2008/10/18 Armin Burgmeier <[EMAIL PROTECTED]>:
> On Fri, 2008-10-17 at 16:05 +0200, Thomas Frank wrote:
>> I searched for _SECURE_SCL in the archives but didn't get any results.
>> Has this ever been a topic?
>
> I didn't even know this option existed. Of course, we could enable this
> for the gtkmm runtime binaries, but then people need to set the same
> flag in their applications, which is just one step more that could go
> wrong. This is why I would rather avoid it.
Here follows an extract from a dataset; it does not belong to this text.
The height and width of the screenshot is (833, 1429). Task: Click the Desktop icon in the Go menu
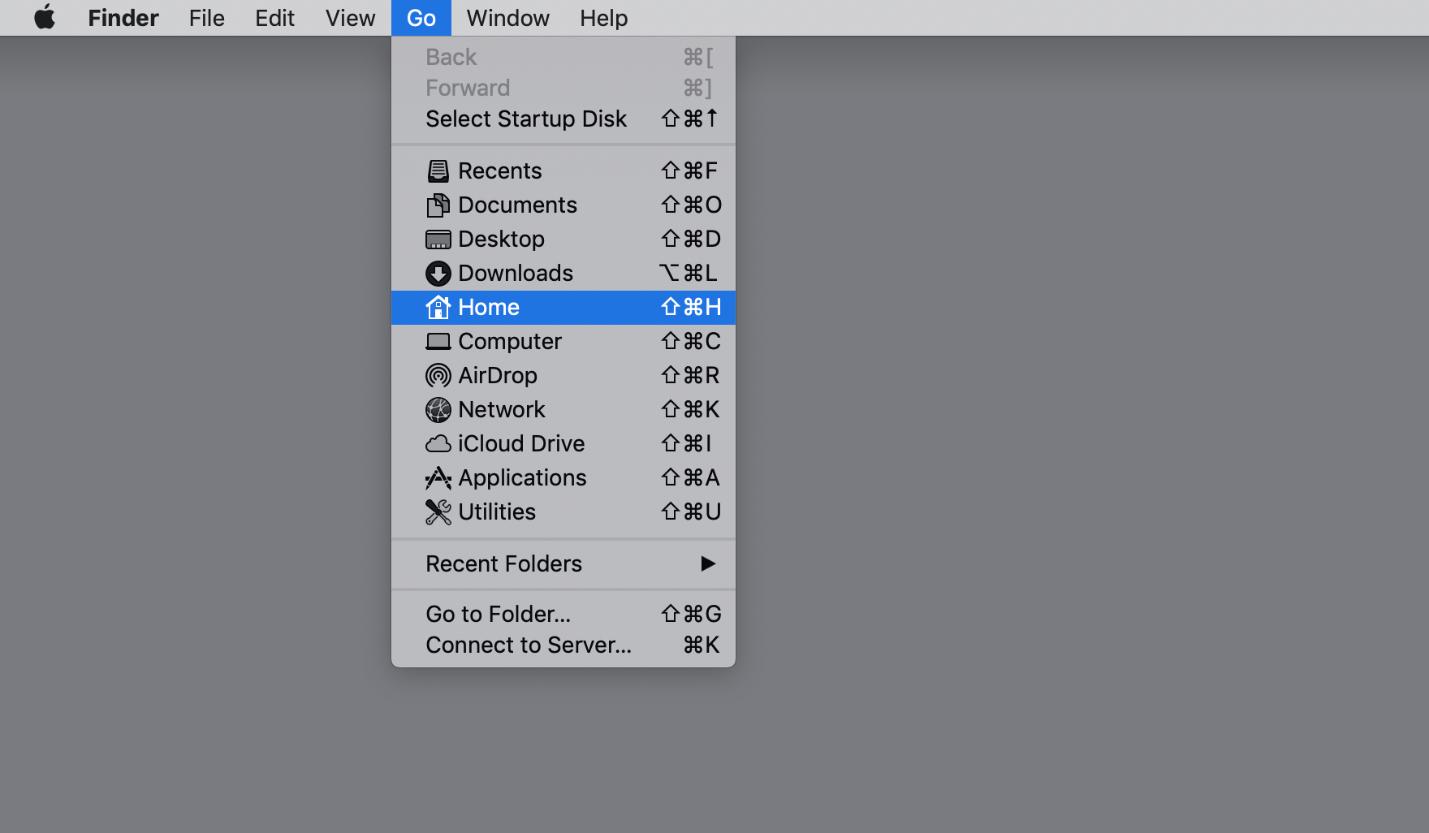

_SECURE_SCL=1 is similar to libstdc++ Debug Mode
 - http://gcc.gnu.org/onlinedocs/libstdc++/manual/debug_mode.html
<quote>
To use the libstdc++ debug mode, compile your application with the
compiler flag -D_GLIBCXX_DEBUG. Note that this flag changes the sizes
and behavior of standard class templates such as std::vector, and
therefore you can only link code compiled with debug mode and code
compiled without debug mode if no instantiation of a container is
passed between the two translation units.
</quote>
which means binary incompatibility.

> We could also supply release binaries for both _SECURE_SCL=0 and
> _SECURE_SCL=1 (so we would have 6 different VC++ DLLs for each C++
> module). Again, I'm not quite happy with this considering the
> duplication it involves.
>
> How many applications do (need to) use the _SECURE_SCL=0 option? Is it
> kind of standard that it is used for release builds?

The VS default release build doesn't define _SECURE_SCL=0 by default,
AFAIK.  If you just compile the header files define _SECURE_SCL=1 by
default.

> If not, then I'm
> sorry, but I don't think it's reasonable to support all the different
> MSVC++ compiler settings that produce incompatible binaries. Just
> because there are too much of them.

My impressions is, that performance suffers when using std containers
and algorithm with _SECURE_SCL=1.  This might be a problem when i.e.
doing heavy duty text processing using the stl.

I for example was bitten by _SECURE_SCL=1 being the default :-).
Coding a ND-LookupTable, mingw-gcc-4.2.3 outperformed msvc-8.0 by a
factor of 2.5. A few month later I've read posting about this topic at
the boost-ML.  Rebuilding everything with _SECURE_SCL=0 made msvc
outperform gcc by a factor of 1.3.

> However, considering the rules posted on [1], I don't see an easy
> workaround for your problem without rebuilding the involved C++
> libraries.

It would be best to have generic build scripts for msvc.  Do the
autotools scripts work with CC=cl CXX=cl?

A workaround is using LoadLibrary to open _SECURE_SCL=0 compiled DSOs
containing performance critical code.